The city's statistics say that there are 56,289 confirmed cases, though numbers released by the state on Friday brought that number to 57,159, with 11,739 — or just over 20% — of people being hospitalized.
Queens continues to lead the city in cases, with 18,823; Brooklyn has 15,327; The Bronx, 10,765; Manhattan, 8,222; and Staten Island, 3,117.
Queens and Brooklyn are the boroughs with the largest populations, which explains some of why their cases are so high, but when you look at cases per 100,000 population in each borough, Queens and the Bronx have much higher infection rates.
Concerned that the city's communities of color are being disproportionately exposed to the virus, Public Advocate Jumaane Williams has asked the de Blasio administration to turn over data breaking down cases by race.
As explained in our statistics post, "At the beginning of the outbreak, all boroughs had similar infection rates, but over time, Queens and the Bronx have pulled away from the other three boroughs. On April 3rd, Lombardy, Italy, would be about a 460 on this chart."
NYC Inmates, Correction Staff Will Get Face Masks
The city’s Department of Correction will now provide masks to all staff and inmates in the city’s jails, in light of the mayor’s recommendation that everyone in the general public wear a mask or face covering to prevent the spread of COVID-19. As of Thursday, only inmates in certain housing areas exposed to the virus were provided masks. City officials said the Department of Correction previously provided masks to staff members who wanted them.
The more widespread distribution of masks comes as the infection spreads in the city’s jails. More than 350 inmates and staff have contracted coronavirus. Four Department of Correction staff members have died.
With Yasmeen Khan
98% Of ICU Patients At NewYork-Presbyterian / Columbia Are On Ventilators, Chief Of Surgery Says
Dr.

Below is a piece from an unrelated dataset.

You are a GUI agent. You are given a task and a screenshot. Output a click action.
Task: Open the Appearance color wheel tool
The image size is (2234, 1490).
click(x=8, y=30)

Craig Smith, Chair of NewYork-Presbyterian/Columbia University Irving Medical Center's Department of Surgery, has been sending daily messages to staff and faculty, which the hospital is sharing with the public. As Governor Andrew Cuomo and Mayor Bill de Blasio reiterate how desperate the need for ventilators is, Smith's message on Friday offered some insights about how the hospital is handling things.
"This morning the NYP system has ~2,000 COVID+ inpatients. The number of patients in ICUs is hovering stubbornly at ~25%. At CUIMC that figure is ~30%, 98% of whom are on ventilators,"he wrote. "More distressing than the percentage of ventilated patients is the chronicity of the average patient’s illness. Even the surviving patients who’ve been extubated tended to stay on mechanical ventilation for about two weeks, and those who expire appear to be following a similar course. We are still too early in this onslaught to accurately calculate the mortality associated with mechanical ventilation, but even if we are blessed to learn that most survive, if every patient stays on a ventilator for two weeks the burden on our resources is enormous."
Smith continued, "Under these conditions, when we surge to 1,000 ICU beds we’ll be able to handle about 2,000 patients per month. If we could get each patient well in 5 days, we could handle about 6,000 patients per month."